**Questions to answer:**
• a. In the bookmaking piece, what book does the writer think about while making books during lockdown?
• b. Pick up the bookmaking piece after its last sentence and write on in the same voice.

**Document excerpt:**
= Beginning of Section =
By Lisa Towner – Collection Development Library Assistant (and bookbinder extraordinaire)
When bookmaking during lockdown I think about a book by Mark Williams and Danny Penman, Mindfulness a practical guide to finding peace in a frantic world. Making books has given me moments of peace and distraction from all that has been happening outside of my home. I have a tendency to over think and bookmaking has been the ideal remedy for me. I get lost in the act of doing and create a handmade item with purpose as a result of my endeavours.
Making a book involves quite a few techniques. Folding, cutting, stitching, measuring, gluing and pressing are all part of the therapeutic process the craft gives me. I can lose myself for an hour folding and cutting paper and then return at another time to mindfully stitch the pages together. Choosing paper for the cover and thread for the stitches always causes me some enjoyable deliberation. I marble paper for some of the book covers, or make paste patterns. The paste gives the paint a thicker consistency to enable you to print or mark with it.
= End of Section =
**Record excerpts:**
= Beginning of Section =
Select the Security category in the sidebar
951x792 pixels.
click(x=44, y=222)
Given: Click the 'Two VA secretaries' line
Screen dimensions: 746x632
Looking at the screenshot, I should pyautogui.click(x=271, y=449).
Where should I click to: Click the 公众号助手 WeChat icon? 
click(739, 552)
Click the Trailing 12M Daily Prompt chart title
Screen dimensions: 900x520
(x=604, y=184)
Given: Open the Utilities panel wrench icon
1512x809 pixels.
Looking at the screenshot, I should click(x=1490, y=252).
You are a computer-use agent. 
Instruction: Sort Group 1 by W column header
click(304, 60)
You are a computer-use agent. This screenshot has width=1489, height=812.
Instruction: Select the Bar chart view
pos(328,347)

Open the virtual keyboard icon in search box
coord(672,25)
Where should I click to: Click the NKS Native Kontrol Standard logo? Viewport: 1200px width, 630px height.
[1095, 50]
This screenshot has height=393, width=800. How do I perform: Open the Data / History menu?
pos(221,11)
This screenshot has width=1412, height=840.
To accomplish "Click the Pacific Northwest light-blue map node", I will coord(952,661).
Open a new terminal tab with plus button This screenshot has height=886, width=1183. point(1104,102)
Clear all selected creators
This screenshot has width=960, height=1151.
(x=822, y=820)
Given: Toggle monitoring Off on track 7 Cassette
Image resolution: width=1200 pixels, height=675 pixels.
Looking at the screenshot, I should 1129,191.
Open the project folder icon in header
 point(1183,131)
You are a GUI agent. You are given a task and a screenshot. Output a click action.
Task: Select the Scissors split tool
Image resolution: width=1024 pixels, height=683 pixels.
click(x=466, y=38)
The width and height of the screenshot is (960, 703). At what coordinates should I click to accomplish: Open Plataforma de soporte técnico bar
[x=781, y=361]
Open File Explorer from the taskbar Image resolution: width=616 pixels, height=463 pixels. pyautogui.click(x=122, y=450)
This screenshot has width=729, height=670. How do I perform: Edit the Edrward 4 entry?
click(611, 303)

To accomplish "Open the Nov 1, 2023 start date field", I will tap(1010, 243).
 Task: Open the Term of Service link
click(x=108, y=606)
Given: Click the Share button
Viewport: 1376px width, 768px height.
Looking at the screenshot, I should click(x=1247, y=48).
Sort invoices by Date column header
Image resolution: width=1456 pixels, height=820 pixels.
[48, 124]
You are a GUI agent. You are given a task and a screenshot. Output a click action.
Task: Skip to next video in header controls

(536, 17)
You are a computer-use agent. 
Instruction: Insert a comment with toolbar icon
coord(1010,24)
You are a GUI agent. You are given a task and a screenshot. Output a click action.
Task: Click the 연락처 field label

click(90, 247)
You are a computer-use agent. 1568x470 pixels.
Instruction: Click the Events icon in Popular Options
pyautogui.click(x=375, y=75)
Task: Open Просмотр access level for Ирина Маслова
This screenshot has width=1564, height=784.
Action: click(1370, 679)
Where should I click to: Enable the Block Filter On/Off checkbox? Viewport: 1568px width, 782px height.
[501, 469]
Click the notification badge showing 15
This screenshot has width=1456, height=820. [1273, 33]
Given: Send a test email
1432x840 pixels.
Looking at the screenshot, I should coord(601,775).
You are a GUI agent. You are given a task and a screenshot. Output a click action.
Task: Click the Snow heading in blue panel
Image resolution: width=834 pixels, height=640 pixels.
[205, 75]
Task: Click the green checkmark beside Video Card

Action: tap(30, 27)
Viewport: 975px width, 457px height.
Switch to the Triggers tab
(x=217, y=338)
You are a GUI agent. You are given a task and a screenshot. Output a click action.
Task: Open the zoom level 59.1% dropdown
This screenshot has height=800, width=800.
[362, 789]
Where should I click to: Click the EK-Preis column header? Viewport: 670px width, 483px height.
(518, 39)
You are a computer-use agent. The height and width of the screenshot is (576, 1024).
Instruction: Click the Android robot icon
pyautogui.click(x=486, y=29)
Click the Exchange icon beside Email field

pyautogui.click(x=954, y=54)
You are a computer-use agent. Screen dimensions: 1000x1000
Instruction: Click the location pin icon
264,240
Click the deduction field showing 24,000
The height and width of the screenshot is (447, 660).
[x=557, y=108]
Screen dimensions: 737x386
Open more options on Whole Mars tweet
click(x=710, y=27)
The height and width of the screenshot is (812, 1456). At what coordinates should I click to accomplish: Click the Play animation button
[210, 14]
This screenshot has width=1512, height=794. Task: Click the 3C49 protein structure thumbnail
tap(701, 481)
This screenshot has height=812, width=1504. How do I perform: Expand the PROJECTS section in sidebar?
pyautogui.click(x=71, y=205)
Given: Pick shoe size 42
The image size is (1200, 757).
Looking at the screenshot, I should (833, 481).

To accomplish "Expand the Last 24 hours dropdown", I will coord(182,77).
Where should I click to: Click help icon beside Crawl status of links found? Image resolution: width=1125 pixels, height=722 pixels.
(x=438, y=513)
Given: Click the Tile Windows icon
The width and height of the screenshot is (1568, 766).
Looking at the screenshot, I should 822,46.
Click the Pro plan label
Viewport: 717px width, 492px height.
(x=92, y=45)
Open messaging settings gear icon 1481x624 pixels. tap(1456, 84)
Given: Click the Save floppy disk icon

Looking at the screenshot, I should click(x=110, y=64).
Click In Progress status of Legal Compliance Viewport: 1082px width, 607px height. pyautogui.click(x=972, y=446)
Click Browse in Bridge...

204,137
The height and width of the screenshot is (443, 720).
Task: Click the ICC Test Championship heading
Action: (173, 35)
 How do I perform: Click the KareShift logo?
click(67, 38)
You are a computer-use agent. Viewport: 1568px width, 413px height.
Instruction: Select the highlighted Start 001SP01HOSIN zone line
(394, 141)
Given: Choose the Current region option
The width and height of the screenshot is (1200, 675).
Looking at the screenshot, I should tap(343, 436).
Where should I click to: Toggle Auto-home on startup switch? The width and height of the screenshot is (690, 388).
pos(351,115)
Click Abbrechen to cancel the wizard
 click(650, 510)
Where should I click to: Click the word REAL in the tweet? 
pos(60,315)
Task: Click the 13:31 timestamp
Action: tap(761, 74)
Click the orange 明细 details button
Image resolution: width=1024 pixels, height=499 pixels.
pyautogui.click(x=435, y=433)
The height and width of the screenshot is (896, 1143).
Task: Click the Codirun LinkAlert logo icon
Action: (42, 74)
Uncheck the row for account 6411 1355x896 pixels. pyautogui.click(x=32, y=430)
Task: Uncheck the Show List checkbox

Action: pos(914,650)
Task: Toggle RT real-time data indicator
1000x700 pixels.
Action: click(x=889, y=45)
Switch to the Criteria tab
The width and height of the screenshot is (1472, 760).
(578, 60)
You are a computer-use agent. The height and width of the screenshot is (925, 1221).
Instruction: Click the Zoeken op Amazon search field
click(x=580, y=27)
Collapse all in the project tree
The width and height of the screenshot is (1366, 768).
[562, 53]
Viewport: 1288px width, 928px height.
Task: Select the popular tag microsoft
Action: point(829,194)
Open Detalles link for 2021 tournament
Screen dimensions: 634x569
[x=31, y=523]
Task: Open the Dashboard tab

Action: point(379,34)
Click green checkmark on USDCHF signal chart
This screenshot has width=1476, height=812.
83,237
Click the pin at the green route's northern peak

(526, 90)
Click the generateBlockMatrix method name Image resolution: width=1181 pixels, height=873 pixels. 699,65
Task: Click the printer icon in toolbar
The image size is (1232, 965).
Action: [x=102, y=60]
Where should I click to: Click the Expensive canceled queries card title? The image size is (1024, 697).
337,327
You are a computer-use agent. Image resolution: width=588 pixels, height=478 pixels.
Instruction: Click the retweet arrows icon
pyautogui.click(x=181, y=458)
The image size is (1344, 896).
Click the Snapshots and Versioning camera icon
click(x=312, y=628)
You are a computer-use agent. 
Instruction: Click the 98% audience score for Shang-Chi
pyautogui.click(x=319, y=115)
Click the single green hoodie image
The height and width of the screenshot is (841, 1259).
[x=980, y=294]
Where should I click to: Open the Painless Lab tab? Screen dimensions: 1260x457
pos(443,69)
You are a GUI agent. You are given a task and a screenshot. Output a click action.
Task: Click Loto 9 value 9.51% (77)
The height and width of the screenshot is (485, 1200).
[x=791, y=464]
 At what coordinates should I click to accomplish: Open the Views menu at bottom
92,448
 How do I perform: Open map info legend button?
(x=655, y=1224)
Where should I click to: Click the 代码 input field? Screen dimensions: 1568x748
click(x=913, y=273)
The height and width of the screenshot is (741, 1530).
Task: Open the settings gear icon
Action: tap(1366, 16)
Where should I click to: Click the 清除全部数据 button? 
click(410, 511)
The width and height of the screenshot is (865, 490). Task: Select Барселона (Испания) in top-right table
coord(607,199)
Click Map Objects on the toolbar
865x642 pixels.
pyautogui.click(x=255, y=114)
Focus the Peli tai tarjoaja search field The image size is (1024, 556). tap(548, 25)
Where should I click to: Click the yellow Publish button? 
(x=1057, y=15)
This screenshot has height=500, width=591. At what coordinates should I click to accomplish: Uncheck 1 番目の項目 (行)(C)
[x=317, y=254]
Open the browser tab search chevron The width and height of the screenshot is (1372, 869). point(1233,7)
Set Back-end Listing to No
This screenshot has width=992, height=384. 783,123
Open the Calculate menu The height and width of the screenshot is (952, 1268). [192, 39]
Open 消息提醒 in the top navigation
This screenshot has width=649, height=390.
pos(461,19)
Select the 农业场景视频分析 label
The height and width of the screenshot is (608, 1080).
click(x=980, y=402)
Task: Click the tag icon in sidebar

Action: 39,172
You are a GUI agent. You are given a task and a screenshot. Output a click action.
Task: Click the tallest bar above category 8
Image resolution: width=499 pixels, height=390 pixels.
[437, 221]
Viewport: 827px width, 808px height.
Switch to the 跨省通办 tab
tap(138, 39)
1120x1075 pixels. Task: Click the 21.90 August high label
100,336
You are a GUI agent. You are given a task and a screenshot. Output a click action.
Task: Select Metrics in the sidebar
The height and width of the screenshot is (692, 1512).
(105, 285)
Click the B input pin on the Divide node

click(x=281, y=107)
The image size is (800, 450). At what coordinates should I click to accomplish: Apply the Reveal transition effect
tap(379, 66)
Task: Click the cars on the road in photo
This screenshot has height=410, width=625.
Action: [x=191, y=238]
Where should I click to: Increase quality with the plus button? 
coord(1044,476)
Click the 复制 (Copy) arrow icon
= End of Section =
**Task responses:**
• a. Mindfulness: A Practical Guide to Finding Peace in a Frantic World, by Mark Williams and Danny Penman.

• b.
A Coptic stitch method of binding allows the book to lay completely flat when open and the stitching is visible, ideal for sketch books. The stitching is decorative with Japanese Stab Binding but the book will not fully open. Case Binding is the traditional way to produce a hard backed book with a covered spine.
Spending so much time at home over the past months has resulted in me being very productive. Friends and family have been gifted a selection of books, the latest batch are pocket sized sketchbooks. My stock resulted in an online stall at a Christmas Market Place run by Community Base in Brighton. I am preparing more books for another online sale in May.
Tea and biscuits, coffee and cake, a nice evening meal and bookbinding have all played an important part in my day whilst being housebound.